El presidente Evo Morales anunció ayer que una comisión de transición, compuesta por las autoridades de las alcaldías de El Alto y La Paz empezará a trabajar, en menos de 15 días, para recibir la documentación de la empresa Aguas de Illimani S.A. (AISA) e iniciar la salida, por la vía legal, del consorcio francés.
El Mandatario hizo el anuncio ante miles de vecinos concentrados en el sector donde termina la Autopista La Paz-El Alto, para rendir un homenaje a los caídos en octubre del 2003.
“Hasta la próxima semana empezará a trabajar una comisión de transición entre la empresa y las alcaldías de El Alto y La Paz y deben fiscalizar los dirigentes de las organizaciones sociales, con lo que debe acabar la salida de esta empresa”, señaló.
De esta manera, el Jefe de Estado sostuvo que la salida de
AISA, filial boliviana de la multinacional francesa Suez Lyonnaise des Eaux, se realizará cumpliendo todos los procesos legales para evitar que el país tenga que enfrentar procesos internacionales y, en consecuencia, pagar una indemnización.

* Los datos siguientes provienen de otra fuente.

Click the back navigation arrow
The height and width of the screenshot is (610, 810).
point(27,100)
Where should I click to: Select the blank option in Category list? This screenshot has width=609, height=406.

“Quiero decirles que no tengo ningún problema para expulsar a AISA, pero el problema es que si lo hacemos no podremos conseguir créditos para la ciudad y por eso decidimos definir su salida legalmente, demostrar que la empresa debe irse porque si la botamos o expulsamos seguramente la CAF (Corporación Andina de Fomento) y el BID (Banco Interamericano de Desarrollo) no nos darán créditos para el agua en la ciudad”.
Agregó que para el funcionamiento de la nueva empresa se requerirá unos 30 millones de dólares en los próximos cinco años, por lo que el Gobierno efectúa diferentes gestiones para conseguir dinero, hace varios meses.
Hasta ahora se tienen $us 5,5 millones para el inicio de las operaciones de la futura entidad.